Database Migration Lock - Quick Troubleshooting Guide
Quick Fix (When Tests Hang)
Option 1: Clean Database Restart (Recommended)
# Stop all database containers
docker-compose -f docker-compose.test.yml down -v
# Wait 5 seconds
sleep 5
# Start fresh
docker-compose -f docker-compose.test.yml up -d test-db
# Wait for database to be ready
sleep 15
# Run tests
npm test
Option 2: Manual Lock Release
If you don't want to restart the container:
# Release the lock directly
PGPASSWORD=testpassword psql -h 127.0.0.1 -p 5433 -U testuser -d testdb \
-c "DELETE FROM knex_migrations_lock;"
# Verify lock is released
PGPASSWORD=testpassword psql -h 127.0.0.1 -p 5433 -U testuser -d testdb \
-c "SELECT * FROM knex_migrations_lock;"
# Run tests
npm test
Option 3: Run Tests Sequentially
If locks keep occurring:
# Run tests without parallelization
npm test -- --threads false
# Or limit to single thread
npm test -- --threads 1
Understanding the Lock
What is knex_migrations_lock?
PostgreSQL table that prevents concurrent migrations:
-- This table exists in your database
SELECT * FROM knex_migrations_lock;
-- Output (when locked):
-- is_locked | locked_by
-- -----------+-----------
-- true | worker-1
Why It Happens
- Multiple test runners start simultaneously
- All try to run migrations at the same time
- First one acquires lock, others wait
- If first one crashes, lock stays held (stale lock)

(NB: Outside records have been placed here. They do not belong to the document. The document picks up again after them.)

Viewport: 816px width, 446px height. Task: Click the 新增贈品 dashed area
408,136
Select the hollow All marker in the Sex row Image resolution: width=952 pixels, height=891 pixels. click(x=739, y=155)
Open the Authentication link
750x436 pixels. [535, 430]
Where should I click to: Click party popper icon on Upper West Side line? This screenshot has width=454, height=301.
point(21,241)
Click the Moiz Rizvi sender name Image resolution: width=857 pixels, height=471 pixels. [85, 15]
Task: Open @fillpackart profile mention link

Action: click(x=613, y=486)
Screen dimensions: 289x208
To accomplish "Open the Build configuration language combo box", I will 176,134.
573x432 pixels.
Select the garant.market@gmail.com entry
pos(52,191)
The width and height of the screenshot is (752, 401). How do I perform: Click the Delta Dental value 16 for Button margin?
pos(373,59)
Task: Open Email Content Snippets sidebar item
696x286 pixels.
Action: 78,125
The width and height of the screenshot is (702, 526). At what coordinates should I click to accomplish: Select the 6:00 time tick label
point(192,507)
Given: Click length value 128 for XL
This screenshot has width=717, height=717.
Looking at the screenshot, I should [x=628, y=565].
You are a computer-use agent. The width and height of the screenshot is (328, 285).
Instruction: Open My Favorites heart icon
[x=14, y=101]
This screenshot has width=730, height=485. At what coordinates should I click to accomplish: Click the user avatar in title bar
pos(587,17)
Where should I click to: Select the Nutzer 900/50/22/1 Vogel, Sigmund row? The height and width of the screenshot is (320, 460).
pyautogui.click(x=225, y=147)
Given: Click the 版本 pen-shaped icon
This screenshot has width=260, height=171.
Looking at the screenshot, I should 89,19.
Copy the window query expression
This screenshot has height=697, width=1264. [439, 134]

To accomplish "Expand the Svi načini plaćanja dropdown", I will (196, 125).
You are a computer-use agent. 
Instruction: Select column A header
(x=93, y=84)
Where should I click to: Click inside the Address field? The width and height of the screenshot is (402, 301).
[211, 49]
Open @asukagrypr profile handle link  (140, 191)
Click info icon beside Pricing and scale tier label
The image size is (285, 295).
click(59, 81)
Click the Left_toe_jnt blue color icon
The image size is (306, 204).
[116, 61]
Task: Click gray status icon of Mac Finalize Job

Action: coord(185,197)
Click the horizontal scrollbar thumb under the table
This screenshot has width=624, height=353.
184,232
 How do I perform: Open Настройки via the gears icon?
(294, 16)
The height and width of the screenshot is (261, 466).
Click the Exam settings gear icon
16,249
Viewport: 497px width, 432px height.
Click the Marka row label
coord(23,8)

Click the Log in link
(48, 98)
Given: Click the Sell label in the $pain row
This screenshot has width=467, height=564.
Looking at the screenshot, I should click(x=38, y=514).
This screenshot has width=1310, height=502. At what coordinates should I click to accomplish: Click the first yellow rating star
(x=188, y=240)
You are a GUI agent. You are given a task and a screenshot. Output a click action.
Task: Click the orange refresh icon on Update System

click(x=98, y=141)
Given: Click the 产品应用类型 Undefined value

- All subsequent tests hang waiting for lock
Timeline Example
10:00:00 - Test session 1 starts, acquires migration lock ✓
10:00:01 - Test session 2 starts, waits for lock...
10:00:02 - Test session 1 crashes without releasing lock
10:00:03 - Test session 2 still waiting... (will timeout after 10s)
10:00:13 - Test session 2 fails with "Migration table is already locked"
Prevention Strategies
1. Run Tests Serially (Most Reliable)
Edit backend/vitest.config.js:
export default defineConfig({
test: {
// Disable threading to prevent concurrent migration attempts
threads: false,
// Or limit to single worker
workers: 1,
globals: true,
environment: 'node',
setupFiles: './vitest.setup.js',
globalSetup: './global-setup.js',
testTimeout: 10000,
},
});
Trade-off: Tests run slower but never have lock conflicts
2. Increase Retry Timeout (Current Approach)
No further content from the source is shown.